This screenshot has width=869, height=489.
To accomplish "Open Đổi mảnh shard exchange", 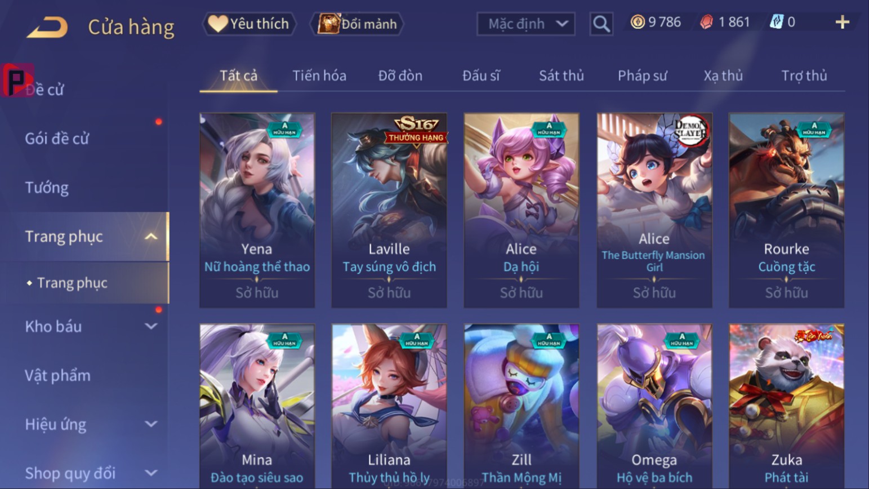I will pyautogui.click(x=357, y=24).
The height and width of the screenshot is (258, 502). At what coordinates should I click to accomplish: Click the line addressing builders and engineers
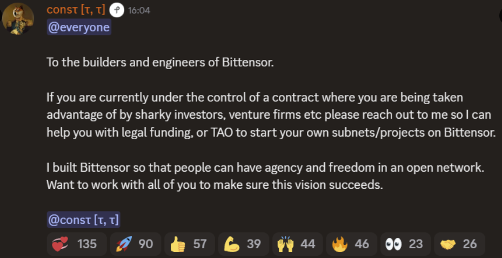[x=160, y=62]
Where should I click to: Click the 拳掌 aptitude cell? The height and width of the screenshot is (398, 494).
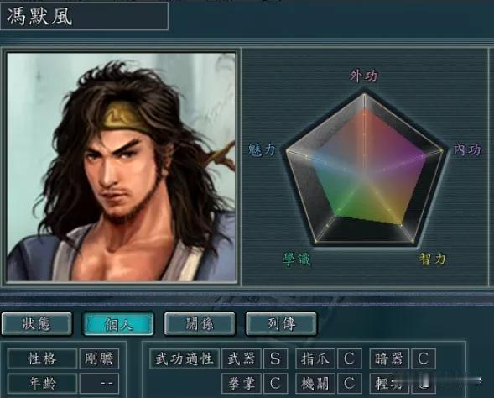pos(242,384)
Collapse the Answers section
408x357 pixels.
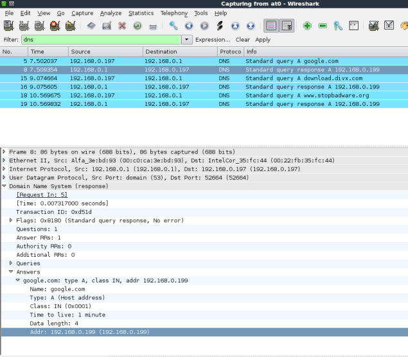coord(11,272)
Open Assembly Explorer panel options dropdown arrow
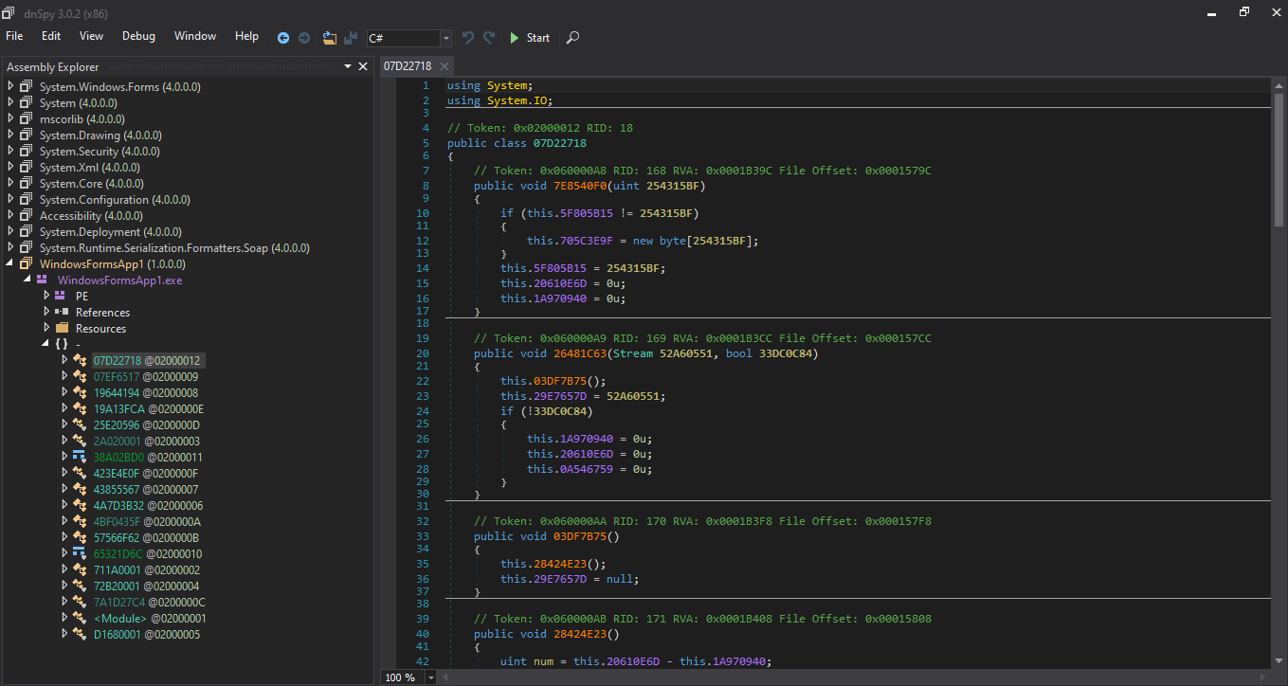This screenshot has width=1288, height=686. coord(348,66)
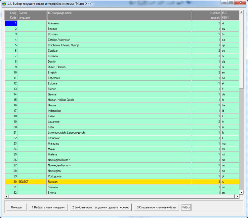248x218 pixels.
Task: Click the 'ISO language name' column header
Action: click(x=119, y=15)
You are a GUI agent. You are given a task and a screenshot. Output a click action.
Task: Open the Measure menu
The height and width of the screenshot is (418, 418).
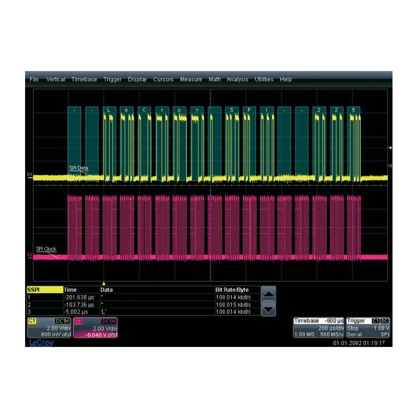point(191,79)
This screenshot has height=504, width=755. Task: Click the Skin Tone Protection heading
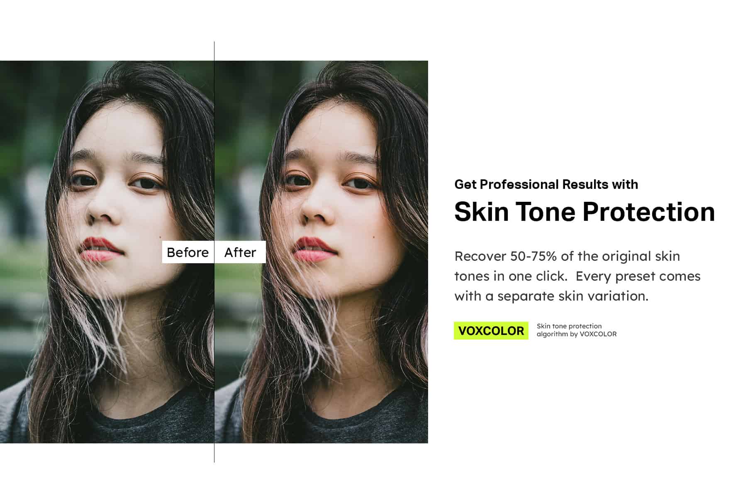(x=585, y=211)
● ● ● ● ● ● ●
### What the task requires
Could you repeat exactly the lines from the one containing "Open Assembly Explorer" through the last line of the records, both included, without the pictures?

### Output for this task
Open Assembly Explorer panel options dropdown arrow
This screenshot has width=1288, height=686. coord(348,66)
248x218 pixels.
Task: Click the 'ISO language name' column header
Action: click(x=119, y=15)
You are a GUI agent. You are given a task and a screenshot. Output a click action.
Task: Open the Measure menu
The height and width of the screenshot is (418, 418).
point(191,79)
This screenshot has height=504, width=755. Task: Click the Skin Tone Protection heading
(x=585, y=211)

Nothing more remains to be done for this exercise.